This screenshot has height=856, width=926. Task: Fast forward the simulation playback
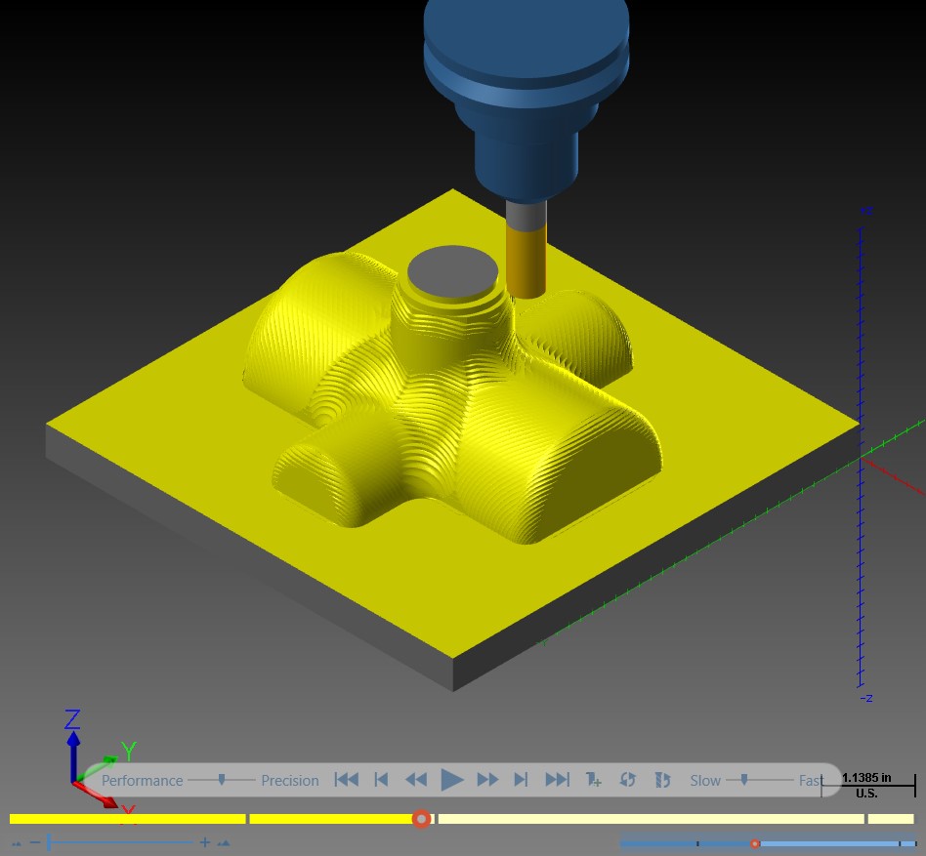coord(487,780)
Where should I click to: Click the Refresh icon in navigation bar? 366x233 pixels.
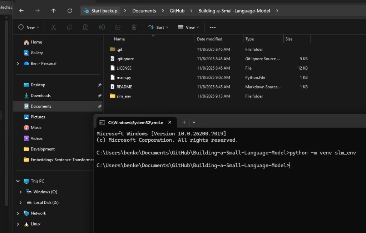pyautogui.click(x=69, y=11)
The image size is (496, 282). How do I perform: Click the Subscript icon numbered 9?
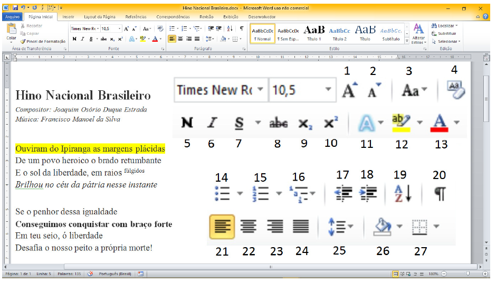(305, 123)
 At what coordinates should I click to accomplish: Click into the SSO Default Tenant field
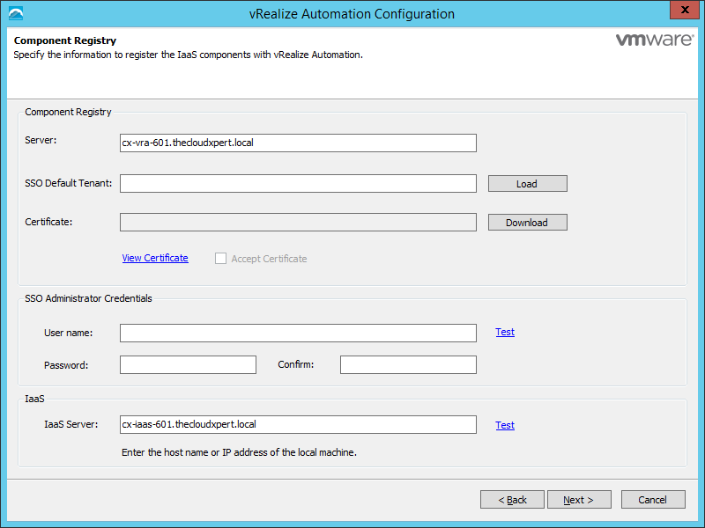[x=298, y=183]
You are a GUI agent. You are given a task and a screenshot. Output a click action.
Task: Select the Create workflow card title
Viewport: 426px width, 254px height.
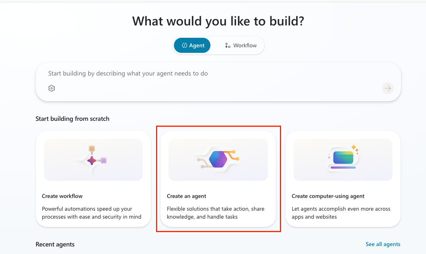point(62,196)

Required action: With the pictures removed, write out exactly the lines from the line containing "At what coordinates" through the last line of the material above, both included.

Your response:
 At what coordinates should I click to accomplish: Click into the SSO Default Tenant field
[x=298, y=183]
You are a GUI agent. You are given a task and a screenshot. Output a click action.
Task: Select the Create workflow card title
Viewport: 426px width, 254px height.
point(62,196)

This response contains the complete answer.